**EXCERPTED TEXT:**
--------------------------------

When the solar wind meets the magnetic field of the Earth, it slows down to subsonic speed and heats up. The majority of the Solar wind is deflected around the Earth, but a portion is reflected forward to the incoming wind. The situation is like a stone in a moving stream. In front of the stone there is a bow wave and behind is an eddy formed by the incoming flow and the reflected flow.
Fig 3. Spiral path followed by the charged particles along the magnetic field lines
The Solar wind or these energetic particles form only a minute fraction of the total energy received by the Earth from the Sun. Out of these only about 0.1% of particles penetrate the Earth and the majority is deflected from the Earth. The charged particles are mainly electrons and protons. These particles follow a spiral path, Fig 3, around the magnetic lines of force and are trapped into tight regions around the Van Allen belts. Lighter electrons mainly occur in the outer belt and the heavier protons mainly reside in the inner the belt. Some the charged particles follow the magnetic path of the magnetosphere in a large scale circulation of particles in the magnetosphere. Since there is a large concentration of magnetic particles along the Van Allen belt, crossing this barrier causes severe radiation damage.
Satellite mapping has also shown that there is another radiation zone just inside the inner belt. This is the anomalous cosmic rays, see Comic Rays
in this issue. These are partially ionised particles of nitrogen, neon and oxygen originating in extra-solar explosions.
We shall now come to the interaction between these charged particles and the Earth's magnetic field. This interaction gives rise to one of the most spectacular show on the Earth, the Aurora. However the occurrence of aurora is not exclusive to the Earth, and does occur in other planets as well.
(Hu) Man made "Aurora"
In 1896 Kristian Birkeland in Norway placed a sphere painted with fluorescent paint in a low vacuum chamber. Inside the sphere he placed an electromagnet. Thus the sphere simulated the magnetic Earth and the vacuum chamber outer space respectively. Then he sent a beam of electrons towards the sphere, the electrons curve towards and around the magnetic poles and also produced some of the features of aurora.
Fig 4. Aurora oval over the southern, (left) and northern, (right) hemispheres on 16th April 2006, 15.30h UT. Space Environment Center, USA
In 1990, an American experiment released vapours of metals like barium calcium, lithium and sodium. Vapours of these elements when interact with the ultraviolet rays of the Sun, they change from the neutral atoms to positively charged ions, but at different rates and also they absorb Solar radiation and re-emit at different wavelengths. These are visible from the Earth. This experiment allowed us to study the shape of the Earth's magnetic field. If the released vapour is not ionised atoms, but neutral atoms, they appear as spherical cloud and do not follow the magnetic field.

--------------------------------

**SOURCE EXCERPT:**

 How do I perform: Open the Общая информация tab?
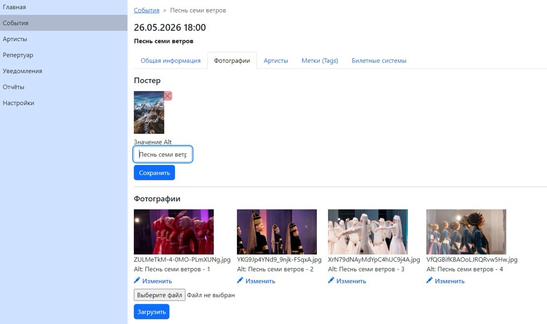[x=170, y=61]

--------------------------------

**STATED EXERCISE A:**
According to the solar wind excerpt, in which belt do the heavier protons mainly reside?
**STATED EXERCISE B:**
From the solar wind excerpt, write out the passage starting with "We shall now" and going on through "planets as well.".
**STATED EXERCISE C:**
Extend the excerpt on the solar wind and aurora, picking up right after its final sentence.

**RESPONSE A:**
The inner belt.

**RESPONSE B:**
We shall now come to the interaction between these charged particles and the Earth's magnetic field. This interaction gives rise to one of the most spectacular show on the Earth, the Aurora. However the occurrence of aurora is not exclusive to the Earth, and does occur in other planets as well.

**RESPONSE C:**
In another experiment, high velocity electrons were released in the atmospheres. This process simulated aurora by making the air glow in red and green. Atmospheric nuclear tests also produced aurora. Once it was suggested that if a nuclear device was exploded near the inner radiation belt, it would be an interesting experiment to study the effect of particles from explosion on aurora. But the US military pointed out that such a release may have devastating effect on orbiting satellites and radio communications; this project was abandoned.
Although some of the Greek historians have recorded aurora, it is not very usual to see from such low latitudes. It is common in both high northern and southern latitudes. Since the high southern latitude is sparsely populated, most of the reported sightings and folklores to explain aurora comes from north. Some of these were naturally linked to sprits and according to fishy tails of the Scandinavia countries; aurora is the reflected light from shoals of herring swimming close to the surface. At later dates aurora was explained as reflection of sunlight by snow particles in the atmosphere.
At one time people believed that the further north one travels, one can see more aurora. But eventually it became clear that maximum aurora occurs in an oval shaped band of about 500km wide and 2000km from the poles and aurora occurs every night in this zone. It was also found that high aurora activity occurs during high Solar activity. During the International Geographical Year in 1957-58, hundreds of thousands of images of aurora was collected and it became clear that the oval shaped band of aurora is centred on the Earth's Magnetic pole.
Fig 5. The magnetosphere around Earth. The dark patches near the Earth are the Van Allen radiation belts. (Sun, Earth and Sky, KR Lang, Springer-Verlag, 1997)
Since the radius of the aurora oval and that of the Earth are much greater than the height of the aurora, from the ground we see only a part of the aurora and it appears as a sheet hanging from the sky. However images from space have shown the full oval shape of the aurora, Fig 4. These image also suggest that aurora occurs about 100-250km above the ground, but can occasionally can reach a height of 400km. Astronauts passing through aurora have reported light flashes even with their eyes closed. This is due to charged particles from aurora passing through the eye.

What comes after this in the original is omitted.